=== Given records ===
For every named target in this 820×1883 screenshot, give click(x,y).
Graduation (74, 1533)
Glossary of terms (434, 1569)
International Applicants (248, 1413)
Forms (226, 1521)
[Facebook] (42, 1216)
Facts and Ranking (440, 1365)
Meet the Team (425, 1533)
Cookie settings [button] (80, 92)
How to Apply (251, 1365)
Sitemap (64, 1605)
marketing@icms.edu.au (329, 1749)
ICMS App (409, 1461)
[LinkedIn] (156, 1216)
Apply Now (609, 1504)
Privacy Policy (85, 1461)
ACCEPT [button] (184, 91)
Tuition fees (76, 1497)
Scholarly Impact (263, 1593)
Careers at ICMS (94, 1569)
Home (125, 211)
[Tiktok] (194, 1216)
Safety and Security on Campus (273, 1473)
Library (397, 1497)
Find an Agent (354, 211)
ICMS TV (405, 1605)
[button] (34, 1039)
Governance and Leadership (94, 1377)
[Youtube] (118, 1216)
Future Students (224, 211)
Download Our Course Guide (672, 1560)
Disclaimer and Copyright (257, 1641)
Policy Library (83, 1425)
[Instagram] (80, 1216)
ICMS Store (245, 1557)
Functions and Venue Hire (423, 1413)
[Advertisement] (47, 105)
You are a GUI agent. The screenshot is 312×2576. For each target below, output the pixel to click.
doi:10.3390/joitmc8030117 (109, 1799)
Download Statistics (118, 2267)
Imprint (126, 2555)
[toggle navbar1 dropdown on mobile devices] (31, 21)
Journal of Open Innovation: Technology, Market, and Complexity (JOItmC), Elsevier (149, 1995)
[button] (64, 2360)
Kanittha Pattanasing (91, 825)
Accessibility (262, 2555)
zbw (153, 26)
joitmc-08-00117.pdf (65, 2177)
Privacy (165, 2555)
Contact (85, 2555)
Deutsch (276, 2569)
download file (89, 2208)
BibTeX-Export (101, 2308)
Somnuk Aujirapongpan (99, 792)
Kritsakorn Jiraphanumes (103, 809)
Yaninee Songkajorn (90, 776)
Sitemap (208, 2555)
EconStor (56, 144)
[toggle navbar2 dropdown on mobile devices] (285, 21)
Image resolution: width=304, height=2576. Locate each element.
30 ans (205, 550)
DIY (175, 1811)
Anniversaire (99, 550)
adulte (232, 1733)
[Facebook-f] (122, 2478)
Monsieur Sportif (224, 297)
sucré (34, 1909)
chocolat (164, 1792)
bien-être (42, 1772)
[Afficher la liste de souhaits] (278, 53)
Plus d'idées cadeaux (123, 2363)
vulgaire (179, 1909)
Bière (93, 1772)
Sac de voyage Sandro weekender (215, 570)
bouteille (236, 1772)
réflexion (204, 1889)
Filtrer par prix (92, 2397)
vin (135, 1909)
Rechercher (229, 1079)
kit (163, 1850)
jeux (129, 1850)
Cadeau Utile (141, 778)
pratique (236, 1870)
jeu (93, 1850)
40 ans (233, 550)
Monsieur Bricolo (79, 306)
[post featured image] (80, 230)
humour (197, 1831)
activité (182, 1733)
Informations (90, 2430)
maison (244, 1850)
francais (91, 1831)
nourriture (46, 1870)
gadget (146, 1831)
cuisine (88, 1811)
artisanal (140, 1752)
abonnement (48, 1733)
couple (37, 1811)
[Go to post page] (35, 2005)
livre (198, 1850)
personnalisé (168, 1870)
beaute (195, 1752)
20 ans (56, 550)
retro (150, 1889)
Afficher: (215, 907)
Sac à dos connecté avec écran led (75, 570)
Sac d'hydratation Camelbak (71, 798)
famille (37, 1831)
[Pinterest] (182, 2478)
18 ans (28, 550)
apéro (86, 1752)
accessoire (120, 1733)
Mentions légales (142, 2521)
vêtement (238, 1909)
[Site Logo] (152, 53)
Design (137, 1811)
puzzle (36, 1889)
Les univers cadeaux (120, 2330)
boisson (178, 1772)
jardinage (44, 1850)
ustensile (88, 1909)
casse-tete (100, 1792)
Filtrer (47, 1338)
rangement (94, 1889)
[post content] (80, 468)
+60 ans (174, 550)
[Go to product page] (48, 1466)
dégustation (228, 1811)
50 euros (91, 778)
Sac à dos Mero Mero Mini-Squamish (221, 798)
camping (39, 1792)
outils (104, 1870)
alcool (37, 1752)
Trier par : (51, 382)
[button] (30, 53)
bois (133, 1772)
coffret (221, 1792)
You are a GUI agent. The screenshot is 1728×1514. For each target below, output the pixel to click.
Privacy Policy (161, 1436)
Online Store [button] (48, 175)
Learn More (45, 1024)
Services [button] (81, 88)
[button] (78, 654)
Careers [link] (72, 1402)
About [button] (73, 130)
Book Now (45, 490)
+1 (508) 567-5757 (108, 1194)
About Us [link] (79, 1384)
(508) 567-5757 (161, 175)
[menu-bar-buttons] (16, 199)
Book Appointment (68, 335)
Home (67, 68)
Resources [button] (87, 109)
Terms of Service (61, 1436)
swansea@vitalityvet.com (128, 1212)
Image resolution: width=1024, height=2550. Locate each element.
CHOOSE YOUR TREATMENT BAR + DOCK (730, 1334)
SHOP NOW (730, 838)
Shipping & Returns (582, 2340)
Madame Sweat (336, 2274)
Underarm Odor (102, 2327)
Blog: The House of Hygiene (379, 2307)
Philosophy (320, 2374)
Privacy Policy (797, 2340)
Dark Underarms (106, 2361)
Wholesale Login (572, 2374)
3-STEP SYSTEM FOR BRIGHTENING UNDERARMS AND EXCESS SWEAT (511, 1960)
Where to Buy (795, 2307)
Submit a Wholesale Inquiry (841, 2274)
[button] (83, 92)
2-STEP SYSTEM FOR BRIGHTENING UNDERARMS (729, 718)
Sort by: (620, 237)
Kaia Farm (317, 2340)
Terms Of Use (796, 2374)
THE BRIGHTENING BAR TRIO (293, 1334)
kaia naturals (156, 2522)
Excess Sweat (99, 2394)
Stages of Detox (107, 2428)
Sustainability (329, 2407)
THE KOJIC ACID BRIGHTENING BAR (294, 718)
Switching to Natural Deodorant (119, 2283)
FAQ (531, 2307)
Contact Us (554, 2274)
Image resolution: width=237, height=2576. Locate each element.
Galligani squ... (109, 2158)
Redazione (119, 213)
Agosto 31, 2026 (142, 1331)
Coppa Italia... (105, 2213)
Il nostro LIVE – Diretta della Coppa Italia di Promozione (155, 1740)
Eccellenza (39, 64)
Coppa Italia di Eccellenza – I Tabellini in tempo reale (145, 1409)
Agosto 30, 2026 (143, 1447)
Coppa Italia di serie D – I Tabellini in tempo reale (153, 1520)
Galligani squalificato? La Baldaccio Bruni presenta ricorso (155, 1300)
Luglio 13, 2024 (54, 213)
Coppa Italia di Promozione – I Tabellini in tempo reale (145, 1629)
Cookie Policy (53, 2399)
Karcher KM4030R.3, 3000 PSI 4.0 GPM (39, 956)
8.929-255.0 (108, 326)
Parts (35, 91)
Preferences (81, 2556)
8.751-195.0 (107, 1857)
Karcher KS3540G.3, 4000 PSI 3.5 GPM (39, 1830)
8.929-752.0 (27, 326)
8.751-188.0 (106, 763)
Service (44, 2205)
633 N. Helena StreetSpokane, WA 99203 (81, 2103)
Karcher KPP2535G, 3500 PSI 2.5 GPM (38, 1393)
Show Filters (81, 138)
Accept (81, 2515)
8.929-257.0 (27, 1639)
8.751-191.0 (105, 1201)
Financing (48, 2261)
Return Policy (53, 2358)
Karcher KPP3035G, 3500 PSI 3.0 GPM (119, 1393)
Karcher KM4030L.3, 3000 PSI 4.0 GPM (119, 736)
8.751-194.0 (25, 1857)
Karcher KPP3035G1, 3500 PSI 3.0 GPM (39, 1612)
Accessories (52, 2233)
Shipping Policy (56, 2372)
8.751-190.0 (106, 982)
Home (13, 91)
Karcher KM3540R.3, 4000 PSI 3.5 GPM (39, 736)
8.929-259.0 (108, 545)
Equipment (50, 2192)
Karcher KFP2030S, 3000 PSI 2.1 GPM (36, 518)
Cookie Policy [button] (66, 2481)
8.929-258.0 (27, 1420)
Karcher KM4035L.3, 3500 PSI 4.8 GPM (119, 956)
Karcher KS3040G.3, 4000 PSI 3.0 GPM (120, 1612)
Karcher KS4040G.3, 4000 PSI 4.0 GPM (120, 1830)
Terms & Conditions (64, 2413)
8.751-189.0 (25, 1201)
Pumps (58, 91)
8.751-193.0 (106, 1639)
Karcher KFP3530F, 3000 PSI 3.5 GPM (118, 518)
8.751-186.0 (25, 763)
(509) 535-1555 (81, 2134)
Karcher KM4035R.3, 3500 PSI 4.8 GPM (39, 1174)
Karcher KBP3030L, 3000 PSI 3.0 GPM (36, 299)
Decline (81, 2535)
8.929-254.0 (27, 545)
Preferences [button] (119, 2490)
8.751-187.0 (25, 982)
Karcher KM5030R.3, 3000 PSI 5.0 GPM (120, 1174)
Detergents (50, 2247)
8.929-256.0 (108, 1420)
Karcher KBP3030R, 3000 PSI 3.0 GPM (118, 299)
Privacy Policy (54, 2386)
===
Activity: Only one stretch of the entries above is wanted: the lines from the one containing "ans (174, 550)" through the one containing "Home (67, 68)". Please reproduce it exactly.

Solution for this exercise:
+60 ans (174, 550)
[Go to product page] (48, 1466)
dégustation (228, 1811)
50 euros (91, 778)
Sac à dos Mero Mero Mini-Squamish (221, 798)
camping (39, 1792)
outils (104, 1870)
alcool (37, 1752)
Trier par : (51, 382)
[button] (30, 53)
bois (133, 1772)
coffret (221, 1792)
You are a GUI agent. The screenshot is 1728×1514. For each target below, output the pixel to click.
Privacy Policy (161, 1436)
Online Store [button] (48, 175)
Learn More (45, 1024)
Services [button] (81, 88)
[button] (78, 654)
Careers [link] (72, 1402)
About [button] (73, 130)
Book Now (45, 490)
+1 (508) 567-5757 (108, 1194)
About Us [link] (79, 1384)
(508) 567-5757 (161, 175)
[menu-bar-buttons] (16, 199)
Book Appointment (68, 335)
Home (67, 68)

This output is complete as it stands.